Minggu, 7 Januari 2018 | 11:38 WIB
0
476
Ade Armando dan Anggapan Atas Komunikasi Yang “Bebas Nilai”

Sulit untuk tidak mengatakan, bahwa beberapa pernyataan yang terangkum dalam akun media sosial milik Ade Armando seringkali bermasalah karena menyinggung beberapa pihak tertentu, terutama sebagian kelompok umat muslim.
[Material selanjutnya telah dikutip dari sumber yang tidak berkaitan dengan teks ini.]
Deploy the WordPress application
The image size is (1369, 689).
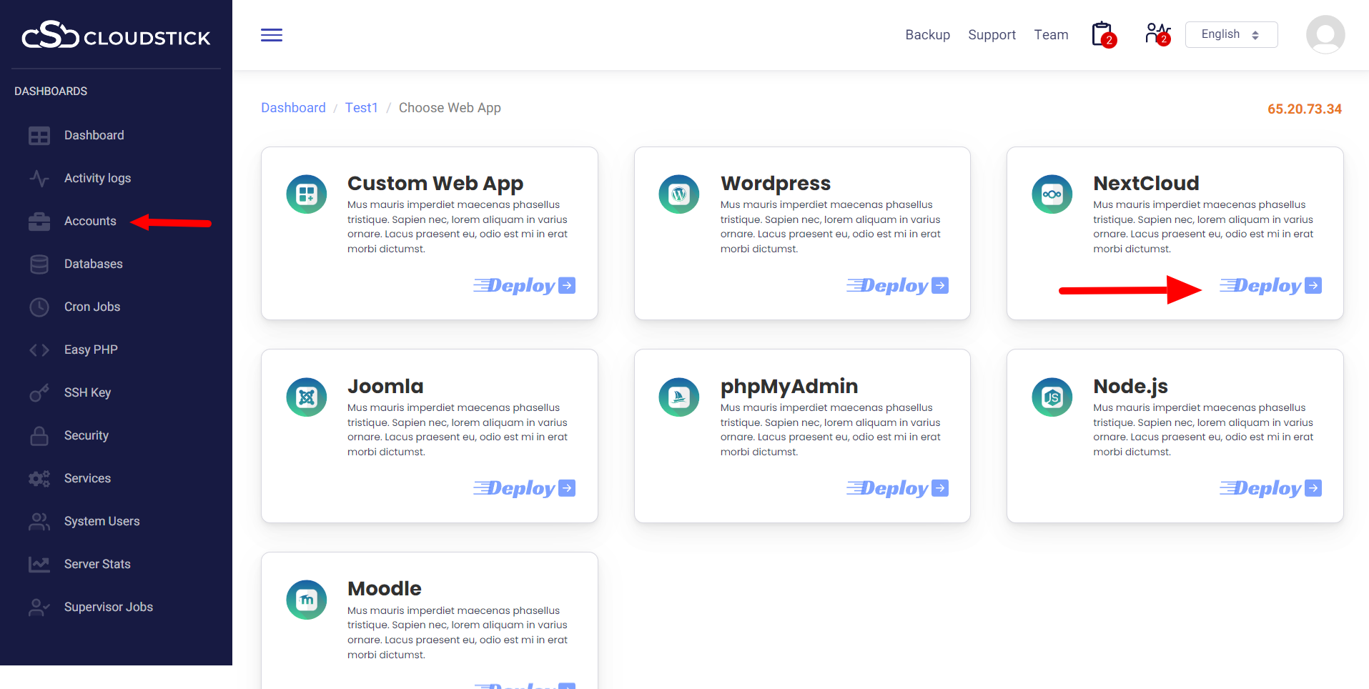(x=897, y=286)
Paling tidak, berbagai pernyataan dirinya yang diunggah di media sosial, tidak saja menyulut kontroversi si ranah publik, namun lebih jauh dari itu, menggugah kebencian dari berbagai pihak.
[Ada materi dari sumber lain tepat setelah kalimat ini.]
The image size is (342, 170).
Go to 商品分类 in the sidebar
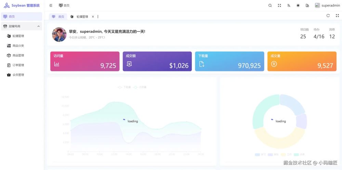pos(18,46)
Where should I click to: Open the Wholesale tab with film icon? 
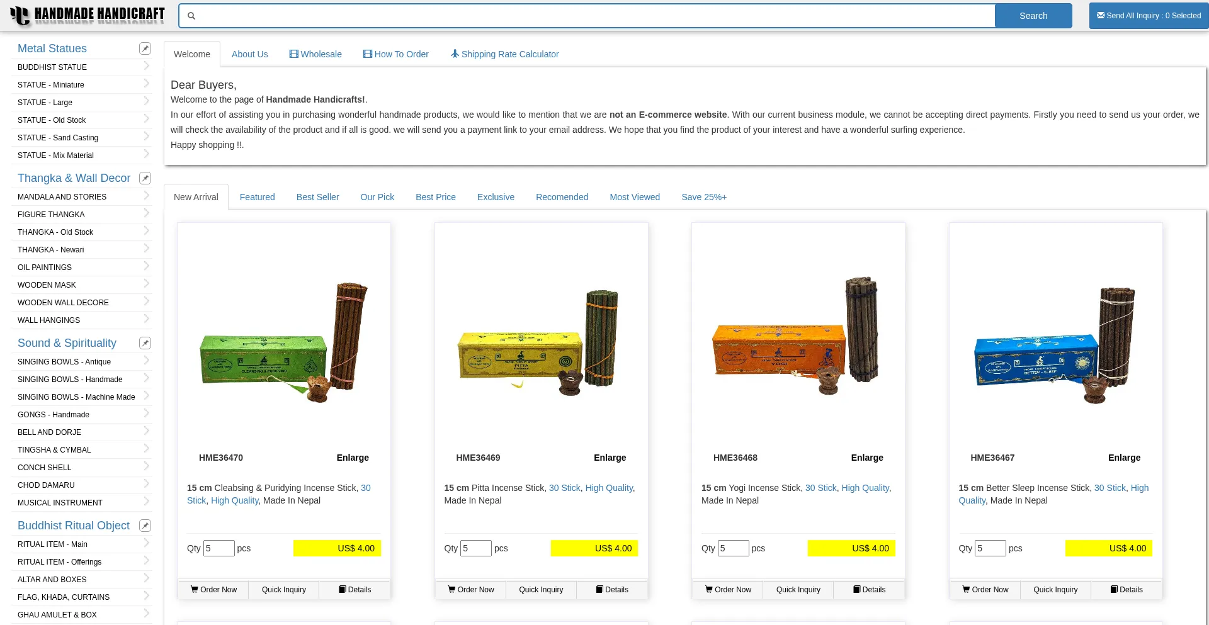tap(315, 54)
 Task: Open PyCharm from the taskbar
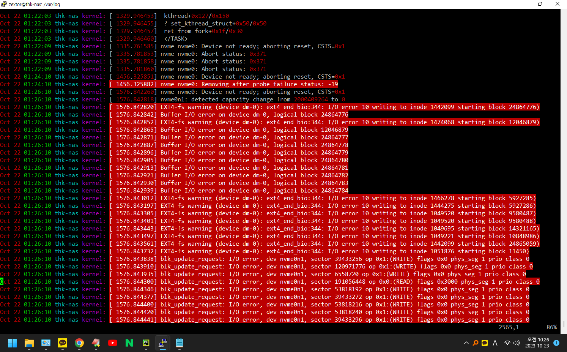[146, 343]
Entah apa yang menjadi alasan dosen salah satu universitas ternama di Indonesia ini, padahal dengan latar belakang dirinya sebagai dosen ilmu komunikasi, tentu saja memahami secara baik, bagaimana semestinya sebuah komunikasi dijalankan dalam rangka menyampaikan pesan secara baik dan benar.
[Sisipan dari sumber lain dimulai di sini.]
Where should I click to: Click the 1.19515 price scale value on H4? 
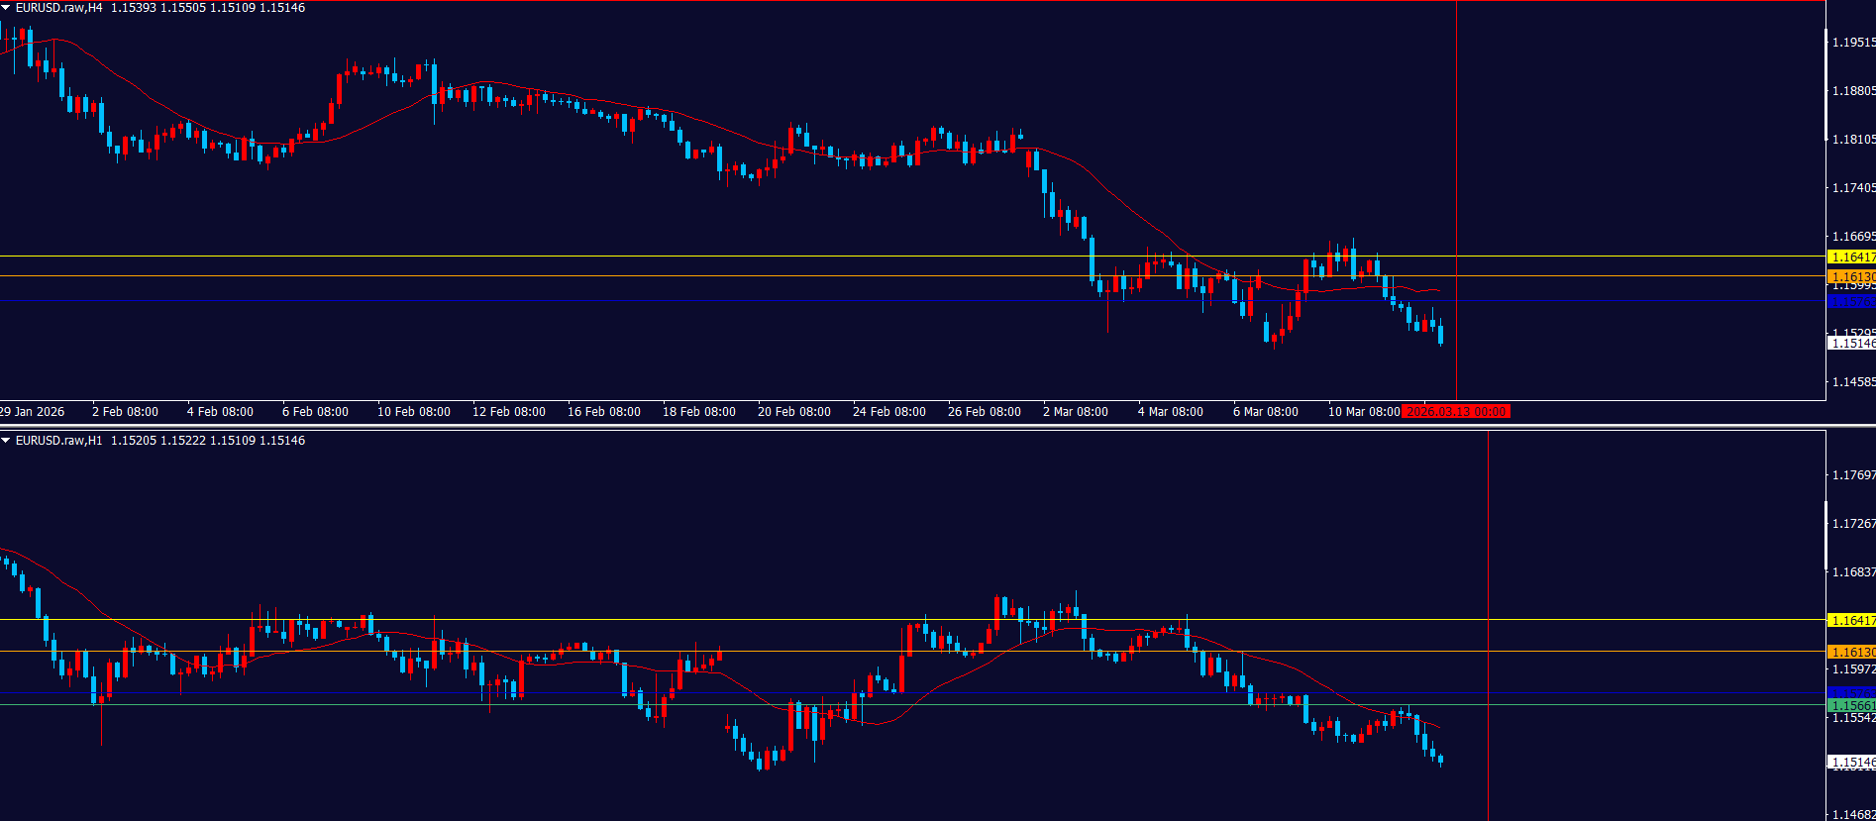(x=1852, y=43)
Komunikasi, tentu saja dalam banyak hal melibatkan dua belah pihak dalam suatu interaksi, di mana sebuah pesan dalam bentuk lambang-lambang memang ditujukan kepada pihak-pihak tertentu, agar memahami apa yang dimaksudkan oleh si komunikan tersebut.

Komunikasi tentu saja merupakan bagian dari kegiatan manusia yang teramat penting, karena hampir seluruh perkembangan kehidupan manusia, baik dalam soal agama, budaya, dan peradaban—tanpa sadar atau dengan kesadaran—terbangun melalui kegiatan yang disebut “komunikasi”.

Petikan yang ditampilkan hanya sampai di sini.